Microarchitectural Data Sampling (MDS)
Zombieload V2 marks the fifth entry to the list of Microarchitectural Data Sampling (MDS) vulnerabilities, building upon four previously discovered and patched by 1H 2019. Intel’s HEDT and enterprise microarchitecture, Cascade Lake, was initially believed to be immune to Zombieload-type security exploits, though this has proven to be false as Zombieload V2 may very well compromise a Cascade Lake system, let alone microarchitectures before Cascade Lake going back to as far as 2013 for Zombieload V2 and 2011 for the original Zombieload vulnerability.
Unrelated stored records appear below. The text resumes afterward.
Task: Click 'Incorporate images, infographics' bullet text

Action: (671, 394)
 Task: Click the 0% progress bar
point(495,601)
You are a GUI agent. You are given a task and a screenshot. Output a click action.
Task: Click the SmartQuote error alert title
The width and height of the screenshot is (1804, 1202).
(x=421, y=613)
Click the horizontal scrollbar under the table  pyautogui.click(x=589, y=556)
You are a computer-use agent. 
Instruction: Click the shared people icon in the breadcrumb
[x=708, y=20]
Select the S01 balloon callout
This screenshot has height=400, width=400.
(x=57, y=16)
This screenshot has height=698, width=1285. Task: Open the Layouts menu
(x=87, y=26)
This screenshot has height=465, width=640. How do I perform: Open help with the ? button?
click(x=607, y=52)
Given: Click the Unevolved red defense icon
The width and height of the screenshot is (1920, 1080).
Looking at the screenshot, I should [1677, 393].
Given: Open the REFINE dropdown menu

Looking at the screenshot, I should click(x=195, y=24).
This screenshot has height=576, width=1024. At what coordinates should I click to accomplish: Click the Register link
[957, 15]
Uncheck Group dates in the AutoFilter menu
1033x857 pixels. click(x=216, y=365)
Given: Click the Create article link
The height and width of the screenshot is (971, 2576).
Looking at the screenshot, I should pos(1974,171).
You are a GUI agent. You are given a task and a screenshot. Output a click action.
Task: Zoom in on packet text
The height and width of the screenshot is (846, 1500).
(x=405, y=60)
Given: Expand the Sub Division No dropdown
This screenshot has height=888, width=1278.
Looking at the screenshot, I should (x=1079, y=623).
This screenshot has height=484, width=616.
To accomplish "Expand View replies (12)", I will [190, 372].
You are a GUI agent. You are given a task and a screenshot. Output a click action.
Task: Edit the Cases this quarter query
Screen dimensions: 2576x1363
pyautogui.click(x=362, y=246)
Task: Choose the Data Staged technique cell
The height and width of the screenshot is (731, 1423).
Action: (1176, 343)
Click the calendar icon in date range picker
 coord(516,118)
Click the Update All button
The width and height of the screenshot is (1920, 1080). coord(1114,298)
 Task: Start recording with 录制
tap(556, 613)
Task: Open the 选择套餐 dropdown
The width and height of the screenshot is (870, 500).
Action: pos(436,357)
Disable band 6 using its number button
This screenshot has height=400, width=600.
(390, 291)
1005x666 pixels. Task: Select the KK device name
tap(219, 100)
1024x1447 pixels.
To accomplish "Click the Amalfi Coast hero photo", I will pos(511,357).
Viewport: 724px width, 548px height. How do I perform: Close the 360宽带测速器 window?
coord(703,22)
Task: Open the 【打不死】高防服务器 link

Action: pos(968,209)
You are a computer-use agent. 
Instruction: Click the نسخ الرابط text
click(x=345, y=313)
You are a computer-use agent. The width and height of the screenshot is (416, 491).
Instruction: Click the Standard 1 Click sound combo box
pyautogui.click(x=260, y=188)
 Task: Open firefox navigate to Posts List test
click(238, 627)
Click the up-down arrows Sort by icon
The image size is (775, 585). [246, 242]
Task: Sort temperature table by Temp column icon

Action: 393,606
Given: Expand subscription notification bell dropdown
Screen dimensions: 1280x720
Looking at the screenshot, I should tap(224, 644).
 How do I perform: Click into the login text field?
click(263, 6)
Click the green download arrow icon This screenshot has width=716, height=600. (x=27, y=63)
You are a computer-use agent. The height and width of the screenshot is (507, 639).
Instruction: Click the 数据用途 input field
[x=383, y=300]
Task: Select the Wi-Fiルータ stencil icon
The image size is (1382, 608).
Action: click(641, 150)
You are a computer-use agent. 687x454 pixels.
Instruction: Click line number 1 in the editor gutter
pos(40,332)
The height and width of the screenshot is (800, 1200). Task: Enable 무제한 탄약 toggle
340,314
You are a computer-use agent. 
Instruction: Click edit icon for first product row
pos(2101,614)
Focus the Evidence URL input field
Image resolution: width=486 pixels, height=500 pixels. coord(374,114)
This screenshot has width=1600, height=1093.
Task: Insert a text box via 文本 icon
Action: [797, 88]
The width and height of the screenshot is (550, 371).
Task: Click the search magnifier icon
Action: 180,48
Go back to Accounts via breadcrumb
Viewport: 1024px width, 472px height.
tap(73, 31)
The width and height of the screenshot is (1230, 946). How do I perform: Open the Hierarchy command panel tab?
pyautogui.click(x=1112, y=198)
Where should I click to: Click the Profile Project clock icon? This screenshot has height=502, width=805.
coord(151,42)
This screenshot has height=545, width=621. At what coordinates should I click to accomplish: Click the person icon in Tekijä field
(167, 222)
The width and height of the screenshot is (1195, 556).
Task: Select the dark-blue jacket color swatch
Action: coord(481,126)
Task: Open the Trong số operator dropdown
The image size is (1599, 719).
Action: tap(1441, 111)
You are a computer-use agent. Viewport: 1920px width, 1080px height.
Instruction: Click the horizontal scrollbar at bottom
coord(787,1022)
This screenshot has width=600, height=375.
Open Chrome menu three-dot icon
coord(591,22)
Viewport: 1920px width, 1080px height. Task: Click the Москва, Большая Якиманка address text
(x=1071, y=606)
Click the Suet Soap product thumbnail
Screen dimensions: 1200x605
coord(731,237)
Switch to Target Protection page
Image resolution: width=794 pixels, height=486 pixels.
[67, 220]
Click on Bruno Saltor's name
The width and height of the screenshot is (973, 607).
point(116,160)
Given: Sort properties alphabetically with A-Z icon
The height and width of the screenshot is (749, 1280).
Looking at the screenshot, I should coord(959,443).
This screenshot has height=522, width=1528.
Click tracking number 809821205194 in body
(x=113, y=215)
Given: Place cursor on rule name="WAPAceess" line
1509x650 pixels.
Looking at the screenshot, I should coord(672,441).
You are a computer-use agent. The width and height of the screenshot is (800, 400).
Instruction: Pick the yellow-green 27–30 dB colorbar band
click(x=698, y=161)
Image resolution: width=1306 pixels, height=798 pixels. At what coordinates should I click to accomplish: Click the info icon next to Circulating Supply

Due to the nature of Intel’s microarchitectures, no hardware-level mitigations may be put into place. Intel’s alternate solution is to push out a microcode update in the form of a firmware patch that will become available through motherboard manufacturers as BIOS updates. Patches may also become available through an operating system patch.
How Does Zombieload V2 Work?
Zombieload V2 is enabled by Intel CPUs’ Asynchronous Abort operation as part of Transactional Synchronization Extensions (TSX) when malware executed read operations on the CPU. When this occurs, other data currently being executed or stored on the CPU may become readable to foreign entities. Due to Intel’s inclusion of TSX in it’s processors, Zombieload is possible. As for AMD CPUs, AMD has not included TSX, and therefore, AMD CPUs are immune to Zombieload exploits.
The main advantage of this approach is that it also works on machines with hardware fixes for Meltdown, which we verified on an i9-9900K and Xeon Gold 5218.
An update on Zombieload V2 has been posted on the Zombieload informational website.
With November 14th, 2019, we present a new variant of ZombieLoad that enables the attack on CPUs that include hardware mitigations against MDS in silicon. With Variant 2 (TAA), data can still be leaked on microarchitectures like Cascade Lake where other MDS attacks like RIDL or Fallout are not possible. Furthermore, we show that the software-based mitigations in combinations with microcode updates presented as countermeasures against MDS attacks are not sufficient.
We disclosed Variant 2 to Intel on April 23rd, 2019, and communicated that the attacks work on Cascade Lake CPUs on May 10th, 2019. On May 12th, 2019, the variant has been put under embargo and, thus, has not been published with the previous version of our ZombieLoad attack on May 14th, 2019.
Previous measures taken to restore the security of affected devices have taken a toll on performance as the functions of the CPU must be altered. In this situation, because of the ability to continue to exploit security vulnerabilities despite previous patches being deployed, new methods of mitigation may need to be developed.